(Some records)
####################
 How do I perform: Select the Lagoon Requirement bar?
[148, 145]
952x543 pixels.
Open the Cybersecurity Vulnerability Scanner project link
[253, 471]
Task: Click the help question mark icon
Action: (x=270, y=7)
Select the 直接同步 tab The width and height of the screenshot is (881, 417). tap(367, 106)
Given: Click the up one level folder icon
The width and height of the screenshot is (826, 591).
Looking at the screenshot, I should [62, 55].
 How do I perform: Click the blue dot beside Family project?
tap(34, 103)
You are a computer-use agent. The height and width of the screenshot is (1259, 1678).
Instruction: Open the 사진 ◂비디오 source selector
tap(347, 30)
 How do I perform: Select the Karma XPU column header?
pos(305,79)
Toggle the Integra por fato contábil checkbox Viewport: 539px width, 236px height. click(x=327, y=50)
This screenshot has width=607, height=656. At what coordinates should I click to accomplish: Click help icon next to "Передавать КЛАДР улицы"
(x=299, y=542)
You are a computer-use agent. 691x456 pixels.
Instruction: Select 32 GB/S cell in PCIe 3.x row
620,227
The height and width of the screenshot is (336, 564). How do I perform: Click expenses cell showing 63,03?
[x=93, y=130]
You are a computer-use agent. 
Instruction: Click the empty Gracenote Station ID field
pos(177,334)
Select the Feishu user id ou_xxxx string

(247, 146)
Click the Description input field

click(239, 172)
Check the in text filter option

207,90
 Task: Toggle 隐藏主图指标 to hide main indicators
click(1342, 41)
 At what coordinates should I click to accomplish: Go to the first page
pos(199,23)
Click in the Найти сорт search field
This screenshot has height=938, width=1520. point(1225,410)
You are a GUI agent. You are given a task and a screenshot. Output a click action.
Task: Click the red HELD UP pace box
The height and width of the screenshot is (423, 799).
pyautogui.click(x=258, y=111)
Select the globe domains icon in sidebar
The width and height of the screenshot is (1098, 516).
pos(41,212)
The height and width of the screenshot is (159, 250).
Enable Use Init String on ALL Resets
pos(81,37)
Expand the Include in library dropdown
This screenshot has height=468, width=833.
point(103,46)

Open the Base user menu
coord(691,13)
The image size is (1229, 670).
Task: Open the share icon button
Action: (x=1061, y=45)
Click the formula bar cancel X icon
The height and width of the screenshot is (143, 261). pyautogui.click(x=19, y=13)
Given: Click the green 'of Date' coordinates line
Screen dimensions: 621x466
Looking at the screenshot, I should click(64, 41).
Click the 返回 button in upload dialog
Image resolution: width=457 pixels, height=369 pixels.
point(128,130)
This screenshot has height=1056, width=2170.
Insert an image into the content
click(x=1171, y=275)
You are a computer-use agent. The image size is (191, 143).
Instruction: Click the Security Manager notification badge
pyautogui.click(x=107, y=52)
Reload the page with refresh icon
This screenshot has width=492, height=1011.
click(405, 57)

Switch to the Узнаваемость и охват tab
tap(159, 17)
####################
Stated task:
Find every line in the listing above that contains the word "coordinates", and copy each of those lines in full.

Task output:
This screenshot has width=607, height=656. At what coordinates should I click to accomplish: Click help icon next to "Передавать КЛАДР улицы"
 At what coordinates should I click to accomplish: Go to the first page
Given: Click the green 'of Date' coordinates line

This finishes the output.